To start the Gibbs Sampler, starting values for the model parameters need to be specified (see Appendix for the details). To remove the effect of the starting values on the results, the first part of the sampled values (i.e., burn-in) is removed. Even after discarding the burn-in, the results of the algorithm might still depend on the starting values of Z when a finite number of iterations are used for the burn-in period. For example, if at the start of the algorithm none of the persons who belong to the IRTree are assigned to the IRTree class, then the IRTree item parameters will not be sampled optimally and it is possible that the class will initially become empty, because the non-optimized IRTree model will not fit the data of these persons better than the gPCM-m. To avoid ending up with a chain stuck in such a local maximum (i.e., having an empty class even though that class should not be empty), we recommend the use of multiple chains (Gamerman & Lopes, 2006), retaining the results of the best chain chosen based on the average post-burn-in log-likelihood:

$$ L_{c}=\frac{1}{T}\sum\limits_{t} \sum\limits_{p}\sum\limits_{i} \ln f(X_{pi}\,|\,\theta^{tc}_{p0},\boldsymbol{\theta}^{tc}_{p},\alpha^{tc}_{iT}, \boldsymbol{\delta}^{tc}_{iT},\alpha^{tc}_{iS},\delta^{tc}_{iS},\alpha^{tc}_{iR},\boldsymbol{\delta}^{tc}_{iR},Z^{tc}_{p}), $$
(9)

where Lc is the average post-burn-in log-likelihood in chain c, the superscripts t and c denote the values of a parameter in the t-th post-burn-in iteration in the c-th chain, and T denotes the number of post-burn-in iterations. By using a diverse set of starting values and retaining the chain for which Lc is highest, the risk of obtaining a solution based on a local maximum can practically be avoided (Gamerman & Lopes, 2006).
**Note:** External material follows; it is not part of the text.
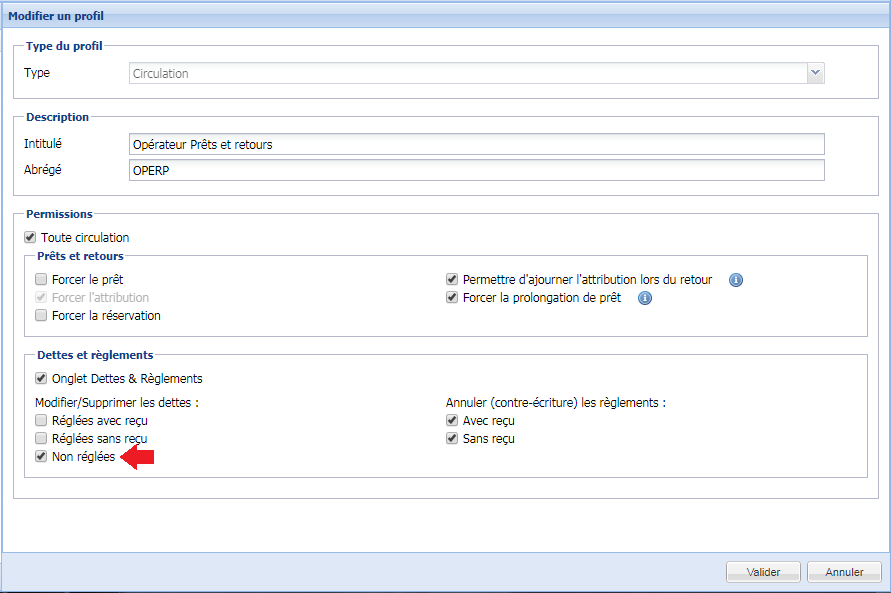
Task: Toggle the Toute circulation checkbox
Action: point(30,238)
The sampled values of the parameters from all post-burn-in iterations in the best chain are used to approximate the joint posterior distribution in Eq. 8, which can be used to obtain estimates of the parameters. This approach automatically takes the uncertainty about the class membership of persons into account in the posterior of 𝜃, as the marginal posterior of 𝜃p is a weighted mixture of the two posteriors of 𝜃p conditional on the class membership:

$$\begin{array}{@{}rcl@{}} p(\boldsymbol{\theta}_{\boldsymbol{p}}) &=& p(\boldsymbol{\theta}_{\boldsymbol{p}}|Z_{p} = 0)p(Z_{p} = 0) \\ &&+ p(\boldsymbol{\theta}_{\boldsymbol{p}}|Z_{p} = 1)p(Z_{p} = 1). \end{array} $$
(10)

For all continuous parameters, we use the corresponding posterior means as their estimates, which are approximated by the averages of the corresponding post-burn-in sampled values. For each Zp the posterior mode is used as an estimate. The posterior probability of a person belonging to a certain class is approximated by the proportion of iterations in which this person has been assigned to this class.Footnote 3

Simulation study

While the proposed general mixture IRT framework allows researchers to specify structurally different measurement models, the practical usefulness of such an approach will depend on the extent to which the different measurement models can be successfully distinguished in realistic sets of data with a limited amount of information available per person and per item. For measurement to improve through the use of these mixture models it is crucial that persons can be classified with a high degree of accuracy and that parameters can be recovered. The extent to which this is possible will depend on the particular measurement models that are considered, which makes a general assessment of the feasibility of using the proposed approach in practice difficult. However, if the procedure can be used successfully under realistic conditions in the context of the proposed two-class mixture model for Likert-scale data, this may inspire confidence that application of the approach in other contexts is feasible and useful as well. To assess the range of conditions within which the proposed procedure does and does not show acceptable performance, a simulation study was performed that assessed classification accuracy (“Classification accuracy”). To assess the extent to which item parameters are estimated correctly and the extent to which using the mixture model improves the accuracy of person estimates compared to using a nonmixture gPCM when two different classes are present, a small-scale follow-up simulation study was also performed that considers recovery of the item parameters of the mixture model and compares the recovery of persons’ latent trait values under the two models (“Parameter recovery”).

Classification accuracy

Method

Design

Four design factors were considered: sample size (N = 500,1000,2000), number of items (K = 20,40), number of dimensions that the test is intended to measure (D = 1,2; items distributed equally for D = 2), and proportion of persons belonging to the IRTree class (P = 0,.25,.5). For the simulation study a full factorial 3 × 2 × 2 × 3 design was used. Five-point Likert scales were considered with persons either belonging to the gPCM-5 class or to the IRTree class with the 2PL in the first node and the gPCM-4 in the second node. In each condition, 50 replicated data sets were generated using Eq. 6. In each replication, the model was estimated using the Gibbs Sampler with ten chains with 2000 iterations each (including 1000 iterations of burn-in; number based on pilot studies).

Parameter specification

For each condition the item and the person parameters were generated in the same way. For the first N × P persons in the sample Zp = 0 (i.e., IRTree class) and the remaining Zps were set to one (i.e., gPCM-5). All 𝜃 s were sampled independently from \(\mathcal {N}(0,1)\). Thus, all person parameters were independent, matching the expectation that in most cases a response tendency would be orthogonal to the traits of interest.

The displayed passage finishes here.